__Goal__. Express each of the following records as a JSON list of strings, one string per line with blank lines omitted, and leave the pictures out of the answer.
===== Material for this exercise =====
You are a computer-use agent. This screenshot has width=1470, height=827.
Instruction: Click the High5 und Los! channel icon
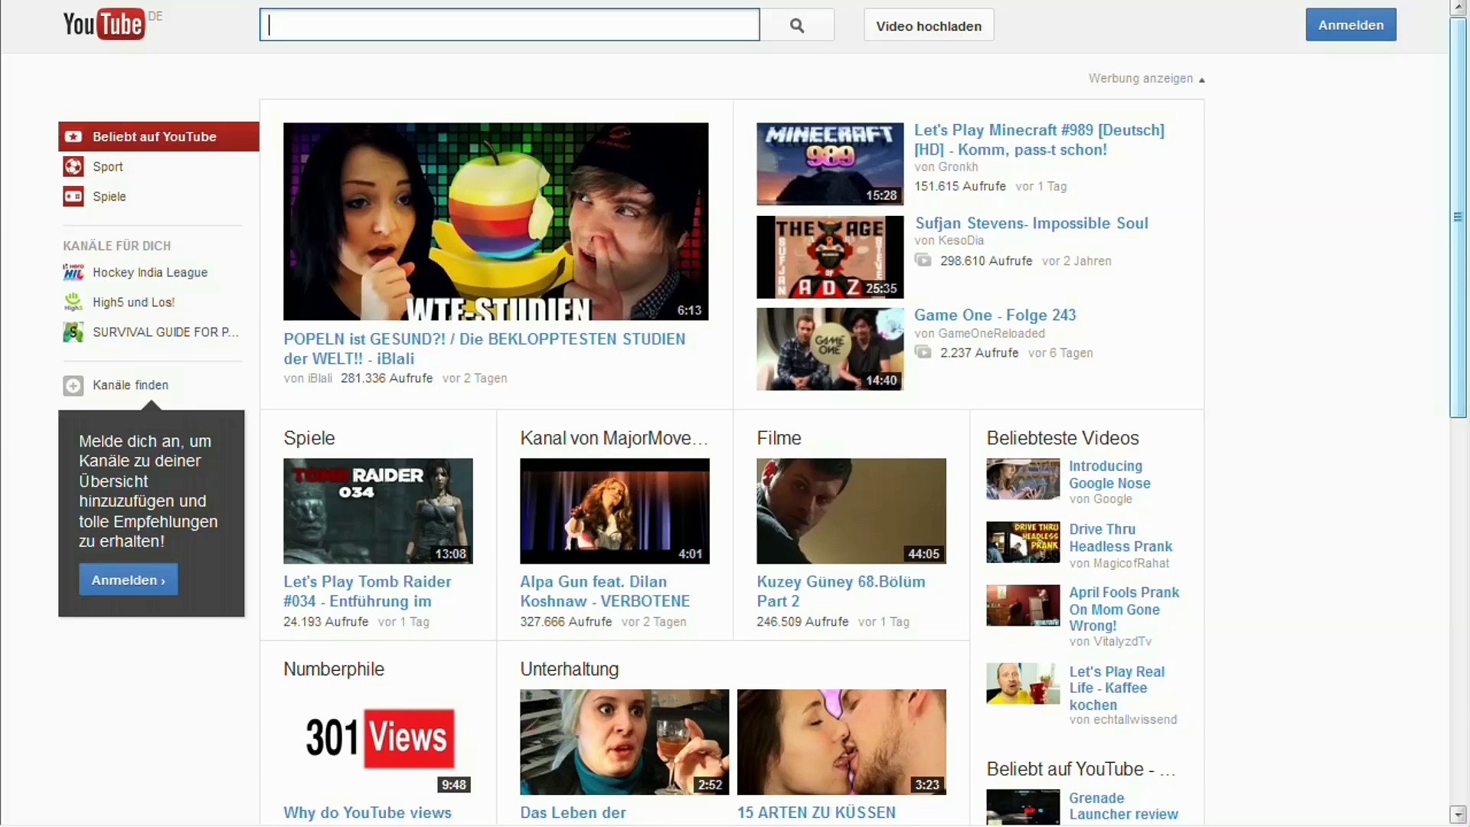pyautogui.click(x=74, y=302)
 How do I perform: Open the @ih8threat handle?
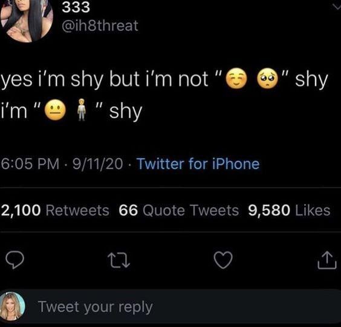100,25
=====
__Reply to the exercise__.
[
  "You are a computer-use agent. This screenshot has width=1470, height=827.",
  "Instruction: Click the High5 und Los! channel icon",
  "pyautogui.click(x=74, y=302)",
  " How do I perform: Open the @ih8threat handle?",
  "100,25"
]